**Excerto do documento:**
________________________

Developer: Claymore Game Studios
Plataforma: PC, PS5, Xbox Series S|X
Data de Lançamento: 22 de maio de 2025
Devo confessar que a série Commandos foi aquela que me abriu os horizontes para os videojogos de Real Time Strategy, pelo menos neste género mais táctico-stealth e ambientados na 2ª Guerra Mundial. Por isso, não só varri os jogos anteriores como todos os outros que foram surgindo nos últimos anos, de outros estúdios, como é o caso da Destructive Creations com o War Mongrels e depois o 63 Days. E por ter jogado intensivamente estes dois jogos que vos falei e de os ter achado praticamente perfeitos, é que vou os referir várias vezes nesta análise em comparação com Commandos Origins.
Para quem não sabe, estamos há 22 anos sem um novo Commandos, foi em 2003 que foi lançado Commandos 3: Destination Berlin criado pelos Pyro Studios, o mesmo que tem estado por detrás da franquia até aos dias de hoje. Isto porque este Origins, para além de ser uma prequela, foi criado pela Claymore Game Studios e publicado pela Kepler Interactive que comprou os direitos da franquia em 2020.
A espera foi deveras longa e, por isso mesmo, as expectativas estavam muito elevadas, provavelmente irrealisticamente altas, visto que a demo que foi lançada na Steam demonstrava alguns problemas, especialmente na inteligência artificial dos inimigos, assim como numa certa linearidade oferecida. A Claymore acabou por adiar numa primeira fase o lançamento do jogo, decisão que me pareceu acertada porque a oferta ficou muito melhor, mas será o suficiente para conquistar este meu coração de devoto da franquia?
Esta entrada procura relançar a franquia com uma nova fundação, focando na origem da unidade de elite durante a Segunda Guerra Mundial.

________________________

**Material recolhido:**
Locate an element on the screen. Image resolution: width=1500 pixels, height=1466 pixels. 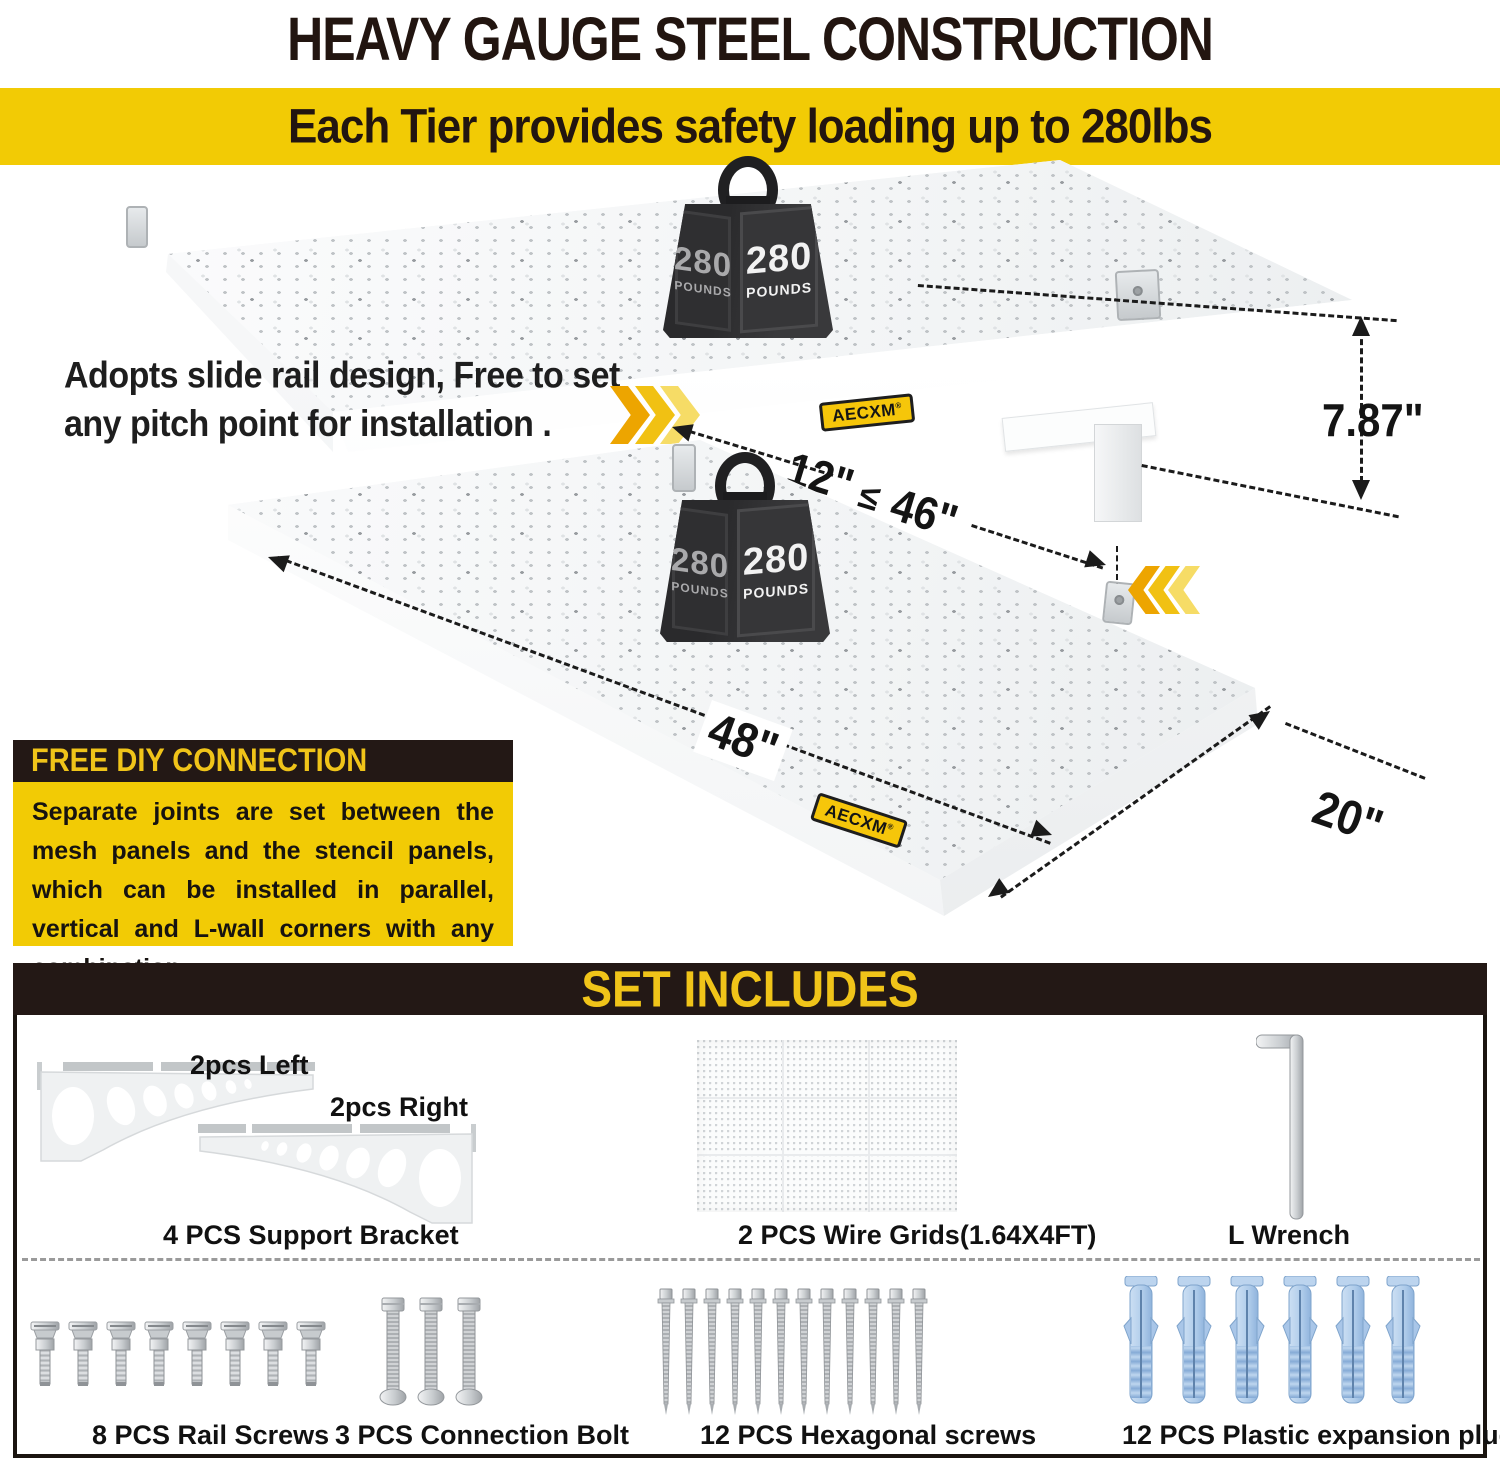
upper-left-rail-tab is located at coordinates (137, 227).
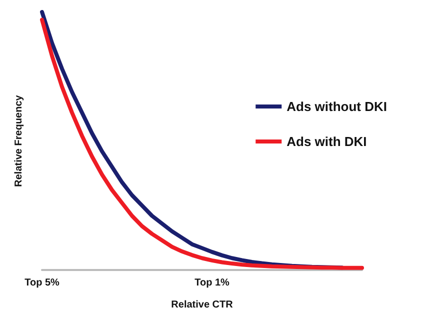 This screenshot has width=422, height=320. Describe the element at coordinates (202, 305) in the screenshot. I see `x-axis-title: Relative CTR` at that location.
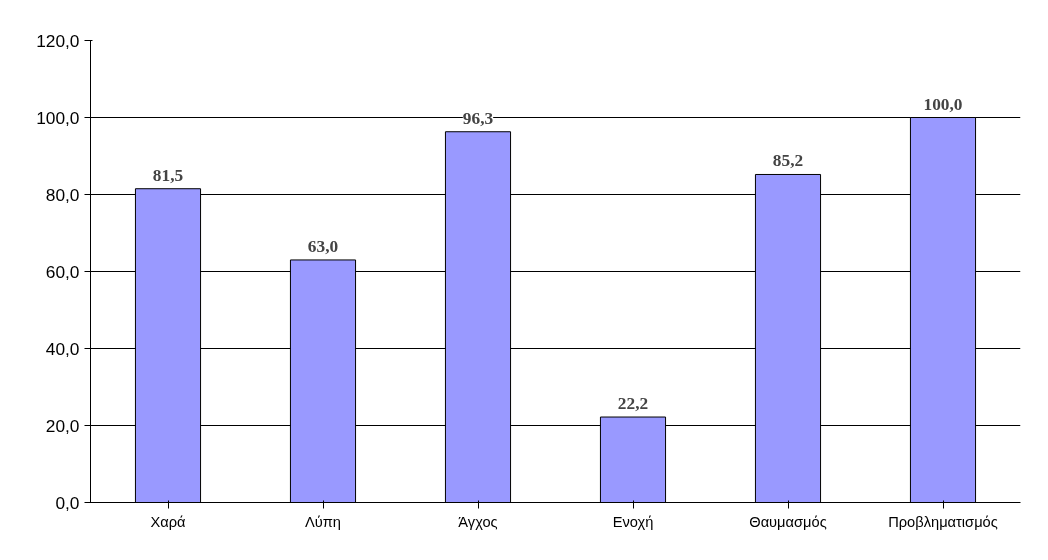  Describe the element at coordinates (62, 272) in the screenshot. I see `y-tick-label: 60,0` at that location.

________________________

Copie do excerto sobre Commandos Origins, sem qualquer alteração, tudo desde "A espera foi" até "devoto da franquia?". O material recolhido não tem qualquer relação com o excerto.

A espera foi deveras longa e, por isso mesmo, as expectativas estavam muito elevadas, provavelmente irrealisticamente altas, visto que a demo que foi lançada na Steam demonstrava alguns problemas, especialmente na inteligência artificial dos inimigos, assim como numa certa linearidade oferecida. A Claymore acabou por adiar numa primeira fase o lançamento do jogo, decisão que me pareceu acertada porque a oferta ficou muito melhor, mas será o suficiente para conquistar este meu coração de devoto da franquia?